>> begin TEXT BLOCK
Two small details to notice:

- Border points can be labeled as noise *initially*, then later pulled into a cluster.
- Border points that touch multiple clusters can be assigned depending on traversal order.


## 4) DBSCAN from scratch (NumPy)

For learning, we’ll implement the algorithm with a simple (dense) distance matrix. This is **O(n²)** memory/time, which is fine for small demos.

`scikit-learn` uses spatial indexing (KD-tree / ball tree) when possible for faster neighborhood queries.


In [None]:
def dbscan_from_scratch(X: np.ndarray, eps: float, min_samples: int) -> np.ndarray:
    X = np.asarray(X, dtype=float)
    n = X.shape[0]

    eps2 = float(eps) ** 2

    # Squared Euclidean distance matrix via (x-y)^2 = x^2 + y^2 - 2 x·y
    sq = np.sum(X**2, axis=1, keepdims=True)
    sq_dists = sq + sq.T - 2 * (X @ X.T)
    sq_dists = np.maximum(sq_dists, 0.0)

    neighbors = [np.flatnonzero(sq_dists[i] <= eps2) for i in range(n)]
    is_core = np.array([len(nbrs) >= min_samples for nbrs in neighbors], dtype=bool)

    labels = np.full(n, -1, dtype=int)  # -1 = noise/unassigned
    visited = np.zeros(n, dtype=bool)

    cluster_id = 0

    for p in range(n):
        if visited[p]:
            continue
        visited[p] = True

        if not is_core[p]:
            continue

        # Start a new cluster
        labels[p] = cluster_id
        seed_set = set(neighbors[p].tolist())
        seed_set.discard(p)

        while seed_set:
            q = seed_set.pop()

            if not visited[q]:
                visited[q] = True
                if is_core[q]:
                    seed_set.update(neighbors[q].tolist())

            # If q is unassigned/noise, assign it to this cluster
            if labels[q] == -1:
                labels[q] = cluster_id

        cluster_id += 1

    return labels


def plot_clusters_2d(X: np.ndarray, labels: np.ndarray, title: str) -> go.Figure:
    X = np.asarray(X)
>> end TEXT BLOCK
>> begin PROVIDED MATERIAL
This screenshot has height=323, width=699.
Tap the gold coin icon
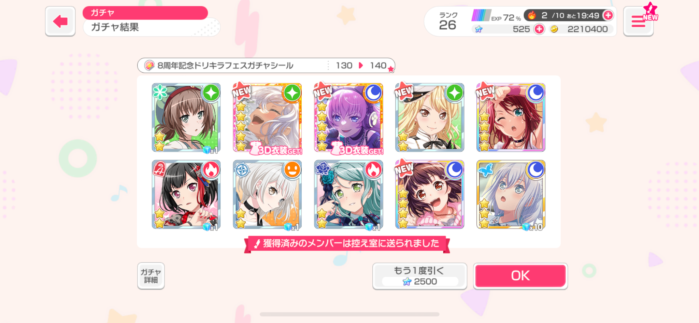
>> end PROVIDED MATERIAL
◆ **GIVEN INSTRUCTION 1**
Which NumPy functions, written with the np. prefix, does the DBSCAN tutorial call inside dbscan_from_scratch?
◆ **GIVEN INSTRUCTION 2**
Write the next part of the DBSCAN tutorial, starting where it stops.
The data are separate from the DBSCAN tutorial.

◆ **TASK ANSWER 1**
np.asarray, np.sum, np.maximum, np.flatnonzero, np.array, np.full, np.zeros

◆ **TASK ANSWER 2**
    labels = np.asarray(labels)

    label_text = np.where(labels == -1, "noise", labels.astype(str))
    fig = px.scatter(
        x=X[:, 0],
        y=X[:, 1],
        color=label_text,
        color_discrete_map={"noise": "lightgray"},
        title=title,
    )
    fig.update_traces(marker=dict(size=6, opacity=0.9))
    fig.update_yaxes(scaleanchor="x", scaleratio=1)
    return fig


eps = 0.25
min_samples = 6

labels_scratch = dbscan_from_scratch(X, eps=eps, min_samples=min_samples)
labels_sklearn = DBSCAN(eps=eps, min_samples=min_samples).fit_predict(X)

ari = adjusted_rand_score(labels_sklearn, labels_scratch)
print(f"Agreement with sklearn (ARI): {ari:.3f}")

plot_clusters_2d(X, labels_scratch, title="DBSCAN from scratch (NumPy)").show()


## 5) Plotly lab: effect of `eps` and `min_samples`

DBSCAN has two knobs that shape everything:

- `eps` (ε): how far you consider “nearby”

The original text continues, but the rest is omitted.